New York Post, May 18, 2021

The billionaire Newhouse family’s significant stake in Discovery Inc. has some media watchers speculating that the magazine empire behind Vogue, the New Yorker and Vanity Fair could soon be folded into the entertainment juggernaut being formed by David Zaslav.

On Monday, Discovery announced plans to merge with AT&T’s entertainment unit, WarnerMedia, in a deal to marry the company behind HGTV with HBO. Zaslav, Discovery’s hard-charging CEO, will run the new entertainment giant.

The Newhouse’s Advance Publications — the diversified parent company of Condé Nast — controls 25 percent of the voting and common stock of publicly traded Discovery, thanks to the family’s past sale of its Bright House cable company.

The new combined company will have a 13-member board, including seven from AT&T and six from Discovery, which will have about 29 percent of the stock in the new company.

That means the Newhouse/Advance slice of the new company could be upwards of 10 percent of the new company potentially valued at over $10 billion — dwarfing the current reputed $1 billion value of Conde.

Advance currently has two members on Discovery’s board.

More importantly, a union between Condé Nast and the new Discovery/WarnerMedia empire could make strategic sense given Condé CEO Roger Lynch’s push to develop more multi-media streams of revenue as print sales and advertising revenues drop. Condé Nast Entertainment, the magazine’s video unit, develops podcast, videos for YouTube as well as movies and scripted shows.

“What Condé Nast needs is scale and distribution,” said Peter Kreisky, an investment advisor with Kreisky Media. “And the new company will have many multi-stream operations. Condé Nast content would fit beautifully and uniquely into that portfolio.”

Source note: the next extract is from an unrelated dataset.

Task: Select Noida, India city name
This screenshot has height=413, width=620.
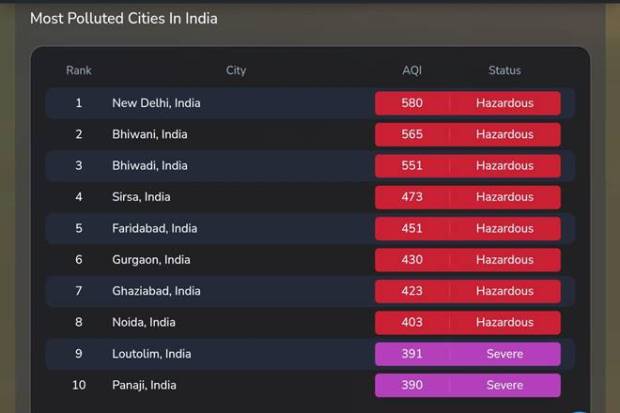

WarnerMedia’s CNN could also benefit, he said. “CNN could concentrate on their strength — news reporting from around the world — and the new entity could develop the entertainment side now relegated only to Sunday evenings.”

There could be another reason for a sale, according to Thomas Maier, author of 2019 book on the Newhouse Condé Nast empire, “All that Glitters.”

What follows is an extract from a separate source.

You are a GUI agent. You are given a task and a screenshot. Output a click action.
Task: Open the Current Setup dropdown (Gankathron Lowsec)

“The original Newhouse, Sam Newhouse, built the company by buying up family run newspapers that other families no longer wanted to own. By the time you get to the fourth generation, you have a lot of family members who don’t work in the company but who still want the money” said Maier. “The Newhouses might be at that stage.”

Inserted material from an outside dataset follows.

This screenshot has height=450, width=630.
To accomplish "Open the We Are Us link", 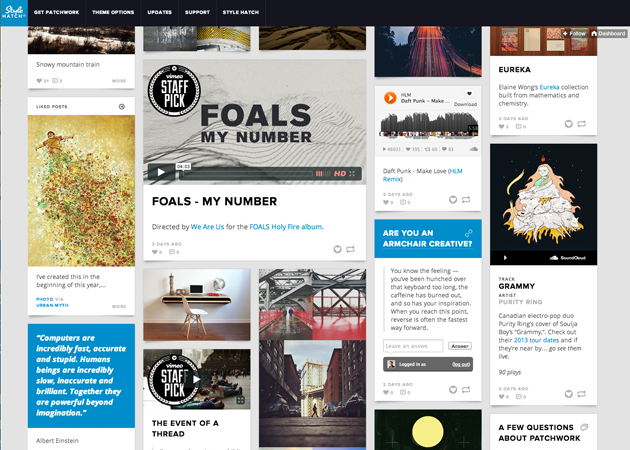I will [x=207, y=227].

Added Kreisky: “It would be a victory lap in terms of a smart exit strategy for the family.”

The company’s patriarch is 90-year-old Donald Newhouse. But he’s passed the chairman title to his son Steven Newhouse. Jonathan Newhouse, a first cousin of Donald and the late S.I. Newhouse, Jr., once ran the Condé Nast International empire but has largely retreated from any day-to-day involvement.

Steven Newhouse insists the family has no plans to divest his magazine holdings.

“Condé Nast isn’t going anywhere now or after the deal,” he said. The family voted to support the Warner Media/Discovery merger, he said.

Condé Nast is believed to be bleeding money, however, and reportedly stopped paying the rent on its largely vacant HQ at One World Trade Center earlier this year in an effort to renegotiate a smaller space with its landlord.

“I’m not going to comment on Condé Nast’s financial situation, but they are working very hard,” Newhouse said.

While Advance is still associated with magazine and newspaper media, many of its investments in recent years have been in non-media businesses, including the July 2020 acquisition of the Ironman Group, which in a non-pandemic year runs over 200 sporting events in 50 countries. Advance Publications still owns a sizeable minority stake in Reddit.